Gifts From Above
Spiritual gifts are tools, not toys. They are not to be played with or used to attract people to ourselves but employed by God, through us, for His purposes and for His glory.
Whatever our gifts may be—be they abilities to do with speaking or with serving—they are given for the well-being of the church. God gives these gifts in order that, as we use them as He intends, the body of Christ as a whole might be strengthened. They’re not given as an opportunity to advance an individual’s cause or for displays of greatness but in order that the unity, harmony, and progress of all God’s people might be strengthened. That is why we have gifts that differ: so that we would learn to serve each other and depend on each other.

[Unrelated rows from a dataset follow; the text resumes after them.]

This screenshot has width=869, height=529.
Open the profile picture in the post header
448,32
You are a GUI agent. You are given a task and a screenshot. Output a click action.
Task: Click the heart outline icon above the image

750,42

Yet God’s gifts are only able to promote harmony and well-being when they are exercised in a spirit of genuine humility. The body of each local church grows only to the extent that “each part is working properly” (Ephesians 4:16). Before encouraging his readers to use their gifts, Paul had already prefaced his discourse on spiritual gifts by mentioning humility, urging everyone “not to think of himself more highly than he ought to think, but to think with sober judgment” (Romans 12:3). Without humility, spiritual gifts can lead to chaos. We would not give power tools to teenagers without proper instruction and oversight, nor would we give them chain saws to run around with—unless we wanted absolute havoc! Similarly, spiritual gifts must be used for their proper function and in the right manner so that mayhem does not ensue. So Paul tells the Corinthian church—a church full of gifts but not full of wisdom about how to use them—that while it is good to desire and celebrate spiritual gifts, the “more excellent way” to put them to use is to do so patiently, kindly, and humbly—that is, with love (1 Corinthians 12:31 – 13:7).
We must remember that gifts are gifts. Their source is God; therefore, boasting as if they are our own is foolish, and using them for our own benefit is inexcusable. If, however, we practice humility as we use them and learn to live in harmony with one another, then we will see the fruit of God’s work in and through us. In what ways has God gifted you? Rejoice in that. In what ways is He calling you to use those gifts for the good of your church and for the glory of His Son? Go do that.
Unity in the Body of Christ
1I therefore, a prisoner for the Lord, urge you to walk in a manner worthy of the calling to which you have been called, 2with all humility and gentleness, with patience, bearing with one another in love, 3eager to maintain the unity of the Spirit in the bond of peace. 4There is one body and one Spirit—just as you were called to the one hope that belongs to your call— 5one Lord, one faith, one baptism, 6one God and Father of all, who is over all and through all and in all. 7But grace was given to each one of us according to the measure of Christ's gift. 8Therefore it says,
“When he ascended on high he led a host of captives,
and he gave gifts to men.”1
9(In saying, “He ascended,” what does it mean but that he had also descended into the lower regions, the earth?2 10He who descended is the one who also ascended far above all the heavens, that he might fill all things.) 11And he gave the apostles, the prophets, the evangelists, the shepherds3 and teachers,4 12to equip the saints for the work of ministry, for building up the body of Christ, 13until we all attain to the unity of the faith and of the knowledge of the Son of God, to mature manhood,5 to the measure of the stature of the fullness of Christ, 14so that we may no longer be children, tossed to and fro by the waves and carried about by every wind of doctrine, by human cunning, by craftiness in deceitful schemes. 15Rather, speaking the truth in love, we are to grow up in every way into him who is the head, into Christ, 16from whom the whole body, joined and held together by every joint with which it is equipped, when each part is working properly, makes the body grow so that it builds itself up in love.